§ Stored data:
|---|

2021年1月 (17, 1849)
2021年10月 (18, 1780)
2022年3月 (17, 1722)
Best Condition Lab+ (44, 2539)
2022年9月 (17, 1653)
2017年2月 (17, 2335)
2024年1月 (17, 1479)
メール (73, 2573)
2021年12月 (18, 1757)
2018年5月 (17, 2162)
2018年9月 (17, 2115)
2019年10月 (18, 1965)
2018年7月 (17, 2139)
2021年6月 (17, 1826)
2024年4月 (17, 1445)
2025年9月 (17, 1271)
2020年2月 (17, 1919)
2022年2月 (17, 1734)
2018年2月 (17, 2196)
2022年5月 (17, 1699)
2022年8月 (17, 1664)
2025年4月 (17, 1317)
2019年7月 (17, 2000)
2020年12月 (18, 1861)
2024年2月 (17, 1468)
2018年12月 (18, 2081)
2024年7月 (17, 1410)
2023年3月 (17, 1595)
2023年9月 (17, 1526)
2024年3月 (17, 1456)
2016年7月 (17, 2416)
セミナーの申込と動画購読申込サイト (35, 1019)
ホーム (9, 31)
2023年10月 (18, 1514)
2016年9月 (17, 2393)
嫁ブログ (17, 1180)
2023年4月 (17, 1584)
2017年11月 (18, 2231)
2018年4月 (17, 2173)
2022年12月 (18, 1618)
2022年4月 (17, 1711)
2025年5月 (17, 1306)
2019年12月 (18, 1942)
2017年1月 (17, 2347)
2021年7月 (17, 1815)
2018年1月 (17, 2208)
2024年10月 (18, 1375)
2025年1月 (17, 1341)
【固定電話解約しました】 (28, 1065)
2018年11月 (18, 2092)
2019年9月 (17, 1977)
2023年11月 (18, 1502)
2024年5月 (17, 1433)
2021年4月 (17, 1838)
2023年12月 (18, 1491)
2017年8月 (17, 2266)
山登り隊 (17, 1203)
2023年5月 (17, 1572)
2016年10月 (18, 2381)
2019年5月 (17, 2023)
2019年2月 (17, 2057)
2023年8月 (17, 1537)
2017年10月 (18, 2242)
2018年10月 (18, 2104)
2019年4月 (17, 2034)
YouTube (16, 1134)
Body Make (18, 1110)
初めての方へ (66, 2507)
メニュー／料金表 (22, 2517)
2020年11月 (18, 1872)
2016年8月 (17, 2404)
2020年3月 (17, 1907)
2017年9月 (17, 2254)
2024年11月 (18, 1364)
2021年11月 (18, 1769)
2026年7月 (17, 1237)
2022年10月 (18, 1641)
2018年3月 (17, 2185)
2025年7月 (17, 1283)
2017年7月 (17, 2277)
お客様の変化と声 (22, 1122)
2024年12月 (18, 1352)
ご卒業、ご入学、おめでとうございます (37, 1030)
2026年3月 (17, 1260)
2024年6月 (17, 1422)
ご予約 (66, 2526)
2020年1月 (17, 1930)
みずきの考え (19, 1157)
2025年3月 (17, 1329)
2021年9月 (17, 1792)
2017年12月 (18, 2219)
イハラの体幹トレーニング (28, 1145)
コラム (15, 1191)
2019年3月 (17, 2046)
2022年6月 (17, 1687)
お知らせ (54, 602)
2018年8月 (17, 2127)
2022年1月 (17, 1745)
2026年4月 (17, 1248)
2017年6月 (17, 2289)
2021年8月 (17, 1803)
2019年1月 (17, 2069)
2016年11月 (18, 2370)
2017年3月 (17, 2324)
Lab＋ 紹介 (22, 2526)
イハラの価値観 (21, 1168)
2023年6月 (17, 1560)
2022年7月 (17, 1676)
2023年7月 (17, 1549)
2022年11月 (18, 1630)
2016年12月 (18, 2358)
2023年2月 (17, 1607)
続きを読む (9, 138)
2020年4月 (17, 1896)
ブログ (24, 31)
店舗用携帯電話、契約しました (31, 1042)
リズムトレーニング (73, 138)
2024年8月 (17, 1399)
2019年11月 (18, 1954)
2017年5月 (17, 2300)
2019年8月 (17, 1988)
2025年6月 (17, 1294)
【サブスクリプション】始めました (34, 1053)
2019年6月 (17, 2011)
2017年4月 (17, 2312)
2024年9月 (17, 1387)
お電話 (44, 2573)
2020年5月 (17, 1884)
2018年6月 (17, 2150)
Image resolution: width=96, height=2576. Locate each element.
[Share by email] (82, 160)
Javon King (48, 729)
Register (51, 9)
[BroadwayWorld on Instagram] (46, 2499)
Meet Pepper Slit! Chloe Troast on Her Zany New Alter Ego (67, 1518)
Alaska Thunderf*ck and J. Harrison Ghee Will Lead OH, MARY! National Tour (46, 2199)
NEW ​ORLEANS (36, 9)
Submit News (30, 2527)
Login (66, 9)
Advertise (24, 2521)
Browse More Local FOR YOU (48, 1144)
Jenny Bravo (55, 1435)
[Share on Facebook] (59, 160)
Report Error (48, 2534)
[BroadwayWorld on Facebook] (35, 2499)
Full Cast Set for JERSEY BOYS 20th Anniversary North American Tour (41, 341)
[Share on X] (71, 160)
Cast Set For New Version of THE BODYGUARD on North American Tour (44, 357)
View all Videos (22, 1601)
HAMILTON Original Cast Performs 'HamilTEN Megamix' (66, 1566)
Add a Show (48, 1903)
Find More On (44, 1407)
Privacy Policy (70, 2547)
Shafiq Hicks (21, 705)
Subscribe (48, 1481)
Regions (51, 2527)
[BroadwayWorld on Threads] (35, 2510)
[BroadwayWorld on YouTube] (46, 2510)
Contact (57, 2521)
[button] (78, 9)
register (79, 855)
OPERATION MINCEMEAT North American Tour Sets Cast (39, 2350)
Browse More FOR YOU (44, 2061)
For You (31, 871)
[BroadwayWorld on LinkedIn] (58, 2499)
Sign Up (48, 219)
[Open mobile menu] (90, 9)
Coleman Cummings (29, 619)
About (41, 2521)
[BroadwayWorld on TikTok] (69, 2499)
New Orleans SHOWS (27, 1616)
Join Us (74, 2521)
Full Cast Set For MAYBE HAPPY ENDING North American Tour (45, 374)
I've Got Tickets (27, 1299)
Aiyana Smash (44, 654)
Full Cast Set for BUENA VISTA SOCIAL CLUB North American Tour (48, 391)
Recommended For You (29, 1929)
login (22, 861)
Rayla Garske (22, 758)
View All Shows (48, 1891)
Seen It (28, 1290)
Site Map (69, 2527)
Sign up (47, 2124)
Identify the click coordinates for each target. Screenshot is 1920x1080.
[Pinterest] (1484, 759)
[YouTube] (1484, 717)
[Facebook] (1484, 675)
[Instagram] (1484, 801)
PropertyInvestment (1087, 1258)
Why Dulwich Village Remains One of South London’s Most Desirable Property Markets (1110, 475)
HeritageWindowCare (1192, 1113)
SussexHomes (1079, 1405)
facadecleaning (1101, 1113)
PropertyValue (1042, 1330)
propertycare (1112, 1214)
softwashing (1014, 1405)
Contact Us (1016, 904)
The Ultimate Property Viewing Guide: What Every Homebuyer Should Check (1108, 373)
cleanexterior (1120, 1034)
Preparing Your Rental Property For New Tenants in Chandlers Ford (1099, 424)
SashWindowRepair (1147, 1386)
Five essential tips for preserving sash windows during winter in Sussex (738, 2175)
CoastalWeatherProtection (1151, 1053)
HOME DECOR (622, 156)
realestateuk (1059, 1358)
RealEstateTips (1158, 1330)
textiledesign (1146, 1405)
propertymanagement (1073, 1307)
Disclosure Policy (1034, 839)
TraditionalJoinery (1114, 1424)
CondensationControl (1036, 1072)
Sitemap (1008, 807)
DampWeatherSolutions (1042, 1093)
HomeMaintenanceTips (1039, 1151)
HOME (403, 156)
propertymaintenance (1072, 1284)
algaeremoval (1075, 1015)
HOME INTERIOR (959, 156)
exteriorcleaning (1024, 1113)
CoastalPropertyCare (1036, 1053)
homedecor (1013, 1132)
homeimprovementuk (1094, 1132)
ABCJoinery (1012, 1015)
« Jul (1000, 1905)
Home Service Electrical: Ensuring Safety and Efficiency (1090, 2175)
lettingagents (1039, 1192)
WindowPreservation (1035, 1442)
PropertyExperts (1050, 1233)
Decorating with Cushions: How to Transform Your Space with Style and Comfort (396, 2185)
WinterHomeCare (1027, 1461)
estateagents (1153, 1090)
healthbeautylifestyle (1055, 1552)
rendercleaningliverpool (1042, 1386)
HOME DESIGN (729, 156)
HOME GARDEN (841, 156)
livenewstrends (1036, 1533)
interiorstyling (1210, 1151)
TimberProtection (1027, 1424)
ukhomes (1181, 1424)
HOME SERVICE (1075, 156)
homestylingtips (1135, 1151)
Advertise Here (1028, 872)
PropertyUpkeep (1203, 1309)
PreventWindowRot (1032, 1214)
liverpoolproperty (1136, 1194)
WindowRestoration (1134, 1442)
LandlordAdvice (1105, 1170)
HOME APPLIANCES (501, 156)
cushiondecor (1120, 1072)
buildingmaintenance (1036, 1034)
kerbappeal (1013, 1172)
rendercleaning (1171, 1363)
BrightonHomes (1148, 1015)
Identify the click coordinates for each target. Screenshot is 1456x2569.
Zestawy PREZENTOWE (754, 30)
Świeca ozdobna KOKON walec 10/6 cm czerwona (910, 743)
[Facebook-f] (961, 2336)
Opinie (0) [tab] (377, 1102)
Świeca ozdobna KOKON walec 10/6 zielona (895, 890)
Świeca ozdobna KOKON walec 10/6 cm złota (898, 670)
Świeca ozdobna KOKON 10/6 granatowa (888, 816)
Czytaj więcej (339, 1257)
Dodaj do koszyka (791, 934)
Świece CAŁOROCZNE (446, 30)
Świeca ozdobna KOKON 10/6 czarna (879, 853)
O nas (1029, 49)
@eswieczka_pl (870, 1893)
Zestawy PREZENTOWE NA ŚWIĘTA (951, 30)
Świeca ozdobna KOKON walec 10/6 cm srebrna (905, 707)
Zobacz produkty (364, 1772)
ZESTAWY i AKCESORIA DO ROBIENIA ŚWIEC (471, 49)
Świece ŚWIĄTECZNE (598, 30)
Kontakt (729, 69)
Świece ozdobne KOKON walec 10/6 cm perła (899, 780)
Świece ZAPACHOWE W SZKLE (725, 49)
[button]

|---|

§ Problem statement: Of the entries above, repeat exactly the lines from the line with "2023年7月 (17, 1549)" through the line with "login (22, 861)", both of them included.

§ Solved problem:
2023年7月 (17, 1549)
2022年11月 (18, 1630)
2016年12月 (18, 2358)
2023年2月 (17, 1607)
続きを読む (9, 138)
2020年4月 (17, 1896)
ブログ (24, 31)
店舗用携帯電話、契約しました (31, 1042)
リズムトレーニング (73, 138)
2024年8月 (17, 1399)
2019年11月 (18, 1954)
2017年5月 (17, 2300)
2019年8月 (17, 1988)
2025年6月 (17, 1294)
【サブスクリプション】始めました (34, 1053)
2019年6月 (17, 2011)
2017年4月 (17, 2312)
2024年9月 (17, 1387)
お電話 (44, 2573)
2020年5月 (17, 1884)
2018年6月 (17, 2150)
Image resolution: width=96, height=2576. Locate each element.
[Share by email] (82, 160)
Javon King (48, 729)
Register (51, 9)
[BroadwayWorld on Instagram] (46, 2499)
Meet Pepper Slit! Chloe Troast on Her Zany New Alter Ego (67, 1518)
Alaska Thunderf*ck and J. Harrison Ghee Will Lead OH, MARY! National Tour (46, 2199)
NEW ​ORLEANS (36, 9)
Submit News (30, 2527)
Login (66, 9)
Advertise (24, 2521)
Browse More Local FOR YOU (48, 1144)
Jenny Bravo (55, 1435)
[Share on Facebook] (59, 160)
Report Error (48, 2534)
[BroadwayWorld on Facebook] (35, 2499)
Full Cast Set for JERSEY BOYS 20th Anniversary North American Tour (41, 341)
[Share on X] (71, 160)
Cast Set For New Version of THE BODYGUARD on North American Tour (44, 357)
View all Videos (22, 1601)
HAMILTON Original Cast Performs 'HamilTEN Megamix' (66, 1566)
Add a Show (48, 1903)
Find More On (44, 1407)
Privacy Policy (70, 2547)
Shafiq Hicks (21, 705)
Subscribe (48, 1481)
Regions (51, 2527)
[BroadwayWorld on Threads] (35, 2510)
[BroadwayWorld on YouTube] (46, 2510)
Contact (57, 2521)
[button] (78, 9)
register (79, 855)
OPERATION MINCEMEAT North American Tour Sets Cast (39, 2350)
Browse More FOR YOU (44, 2061)
For You (31, 871)
[BroadwayWorld on LinkedIn] (58, 2499)
Sign Up (48, 219)
[Open mobile menu] (90, 9)
Coleman Cummings (29, 619)
About (41, 2521)
[BroadwayWorld on TikTok] (69, 2499)
New Orleans SHOWS (27, 1616)
Join Us (74, 2521)
Full Cast Set For MAYBE HAPPY ENDING North American Tour (45, 374)
I've Got Tickets (27, 1299)
Aiyana Smash (44, 654)
Full Cast Set for BUENA VISTA SOCIAL CLUB North American Tour (48, 391)
Recommended For You (29, 1929)
login (22, 861)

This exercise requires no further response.